Start of SOURCE DATA

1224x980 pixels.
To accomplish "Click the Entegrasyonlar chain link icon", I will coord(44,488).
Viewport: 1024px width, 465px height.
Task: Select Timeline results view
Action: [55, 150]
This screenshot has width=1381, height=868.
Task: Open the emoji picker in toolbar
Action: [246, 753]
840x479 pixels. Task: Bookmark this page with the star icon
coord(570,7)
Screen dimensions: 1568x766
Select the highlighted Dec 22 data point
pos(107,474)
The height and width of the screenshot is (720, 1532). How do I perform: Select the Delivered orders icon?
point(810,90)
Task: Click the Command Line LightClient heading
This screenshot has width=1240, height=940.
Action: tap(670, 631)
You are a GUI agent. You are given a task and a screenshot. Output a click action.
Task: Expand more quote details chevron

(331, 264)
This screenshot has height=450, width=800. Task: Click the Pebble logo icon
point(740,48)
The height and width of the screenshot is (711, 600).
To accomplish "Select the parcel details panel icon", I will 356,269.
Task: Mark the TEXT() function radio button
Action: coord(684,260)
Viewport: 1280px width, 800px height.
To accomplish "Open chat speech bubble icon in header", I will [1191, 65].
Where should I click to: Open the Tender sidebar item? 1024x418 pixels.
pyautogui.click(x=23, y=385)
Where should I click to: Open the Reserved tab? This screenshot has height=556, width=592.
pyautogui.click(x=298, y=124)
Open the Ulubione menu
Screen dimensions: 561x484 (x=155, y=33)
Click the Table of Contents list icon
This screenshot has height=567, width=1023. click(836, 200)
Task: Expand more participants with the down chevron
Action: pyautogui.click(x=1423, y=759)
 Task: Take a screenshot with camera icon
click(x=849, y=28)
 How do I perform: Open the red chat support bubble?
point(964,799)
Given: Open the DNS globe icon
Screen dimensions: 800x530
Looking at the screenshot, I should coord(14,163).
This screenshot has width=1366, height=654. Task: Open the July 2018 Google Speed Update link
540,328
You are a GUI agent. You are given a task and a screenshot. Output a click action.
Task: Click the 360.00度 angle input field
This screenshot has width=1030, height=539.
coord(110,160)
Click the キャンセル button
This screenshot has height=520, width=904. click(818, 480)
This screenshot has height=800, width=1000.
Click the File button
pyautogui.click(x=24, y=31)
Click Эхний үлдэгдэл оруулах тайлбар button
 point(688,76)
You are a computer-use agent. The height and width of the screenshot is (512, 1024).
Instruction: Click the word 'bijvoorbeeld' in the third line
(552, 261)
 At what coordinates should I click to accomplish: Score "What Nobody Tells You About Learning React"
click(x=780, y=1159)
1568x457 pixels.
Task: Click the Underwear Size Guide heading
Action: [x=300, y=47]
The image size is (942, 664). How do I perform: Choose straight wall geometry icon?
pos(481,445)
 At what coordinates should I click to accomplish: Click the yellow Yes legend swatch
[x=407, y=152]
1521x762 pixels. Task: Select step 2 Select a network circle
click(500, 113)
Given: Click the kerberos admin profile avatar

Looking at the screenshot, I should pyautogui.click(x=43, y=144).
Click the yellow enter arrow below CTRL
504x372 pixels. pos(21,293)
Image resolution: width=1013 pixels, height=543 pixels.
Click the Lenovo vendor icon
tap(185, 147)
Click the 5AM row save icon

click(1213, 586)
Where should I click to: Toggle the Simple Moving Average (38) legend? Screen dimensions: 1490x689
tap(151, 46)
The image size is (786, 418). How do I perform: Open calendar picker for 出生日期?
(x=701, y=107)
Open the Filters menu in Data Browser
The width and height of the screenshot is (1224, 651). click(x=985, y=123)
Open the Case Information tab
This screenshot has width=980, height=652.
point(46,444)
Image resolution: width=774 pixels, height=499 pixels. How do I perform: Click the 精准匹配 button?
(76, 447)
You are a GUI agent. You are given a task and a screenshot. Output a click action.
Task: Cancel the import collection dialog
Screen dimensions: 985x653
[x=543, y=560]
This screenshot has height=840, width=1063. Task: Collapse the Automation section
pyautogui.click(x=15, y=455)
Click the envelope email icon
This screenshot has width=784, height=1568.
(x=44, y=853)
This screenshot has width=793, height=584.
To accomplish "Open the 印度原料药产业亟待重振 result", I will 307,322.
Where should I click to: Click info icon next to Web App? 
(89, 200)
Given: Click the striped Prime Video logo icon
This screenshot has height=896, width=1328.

End of SOURCE DATA

## WORK TO BE COMPLETED
From the records above, print exactly the lines that run from the line with "Screen dimensions: 1568x766" to the line with "Task: Click the Command", inclusive.

## ANSWER AREA
Screen dimensions: 1568x766
Select the highlighted Dec 22 data point
pos(107,474)
The height and width of the screenshot is (720, 1532). How do I perform: Select the Delivered orders icon?
point(810,90)
Task: Click the Command Line LightClient heading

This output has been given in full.